In 2022, there were 6,700 births at Victoria Jubilee Hospital. The following year, the figure declined by 682, or 10 per cent, to 6,019.

For the first 10 months of 2024, the maternity hospital recorded 4,791 births, an average 436 monthly and 1,227 shy of the figure for all of 2023. The full year data has not been collated, but it is highly unlikely the 2024 figure will reach the previous year’s.

HAVING FEWER CHILDREN

“We don’t have 1,000 births a month,” said Dr Omar Wellington, VJH’s acting chief medical officer.

Recalling the experience of her pregnancy and giving birth, Ms Williams half-jokingly told a reporter of this newspaper that it was unlikely that she would have another child. Should she stand by that sentiment, Ms Williams would be in sync with the trend of Jamaican women having fewer children.

For instance, in 1970, women of child-bearing age, on average, had 5.47 children. A decade later that had declined to 3.82. Now it is 1.9, down from 2.4 in 2008, reflecting the combination of better education among women; that more of them are in the workforce and delaying child-bearing; easier access to birth control services; and the success of family planning messages, like the acclaimed “Bev Brown” ad of the 1980s that promoted “two is better than too many”.

But there are issues that come with declining birth rates. The total fertility rate of 1.9, for example, is below the 2.1 that demographers say is needed to keep a country’s population stable.

Put another way, at the current fertility rate, if it is not reversed, Jamaica, when all things are taken into account, is on track for a long-term decline of its population. Which also means having a society with significantly more grey people and insufficient numbers of working-age ones to finance the social welfare needs of the older generations.

Indeed, Jamaica’s demographic data are already signalling the negative long-term prospects.

When births, deaths and net migration numbers are taken into account, the island’s population decreased by 0.3 per cent in 2023, the fourth straight year of decline.

Moreover, at 9.7 per cent, the elderly, people 65 and over, are the fastest growing segment of the population. At the same time, the child population (age 0-14) is declining as a proportion of the overall population, and the median age of Jamaicans is becoming older. In 2015 it was 28.9 years. By 2023 it had climbed to 30.6 years.

DOESN’T FACE A CRISIS

For now, though, the island doesn’t face a crisis. The age dependency ratio (ADR) of the population, that is, those between 0-14 and the 65s and older as a ratio of those of working age, is 44 per 100, declining from the 48.3 a decade earlier. That is usually the case when a population becomes greyer, without a replacement growth of young people.

The advantage, at first, is an expanding working age population, which, on its face, is of sufficient heft to support the youth and old – or the age-dependent segment of the society. This, therefore, is a potential window of opportunity that can be exploited for development and growth.

The great problem arises as this group grows old, joining those at the grey end of the population spectrum, and are not replaced because the fertility rate is too low: below the 2.1 required for replacement.

Jamaica is the early part of that zone, in danger of facing a crisis in the future unless the underlying issues are addressed.

For now, public policy should be going hell for leather to extract value from the so-called population dividend, the surfeit of working-age people, too many of whom, unfortunately, are outside the workforce, either voluntarily or because they lack the education or skills to participate therein. This, in part, informs this newspaper’s advocacy of a holistic, multi-sectoral industrial policy, involving Government, the private sector, trade unions and civil society organisations. Issues such as education and training, research and innovation, resource allocation and investment incentives must be part of this strategy.

Simultaneously, public policy has to sensitively address the question of population decline, and sustainable ways to change the current trajectory, without negatively impacting the rights and ambitions of individuals. Especially women.
###
Answer from the passage on Jamaica's falling births:
1. How many births were there at Victoria Jubilee Hospital in 2022?
2. In 1970, how many children did women of child-bearing age have on average?
3. What was the median age of Jamaicans in 2023?
###
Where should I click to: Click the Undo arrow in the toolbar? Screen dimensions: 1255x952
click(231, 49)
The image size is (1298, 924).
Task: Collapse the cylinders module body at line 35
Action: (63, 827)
###
**Output of the exercise**
1. 6,700
2. 5.47
3. 30.6 years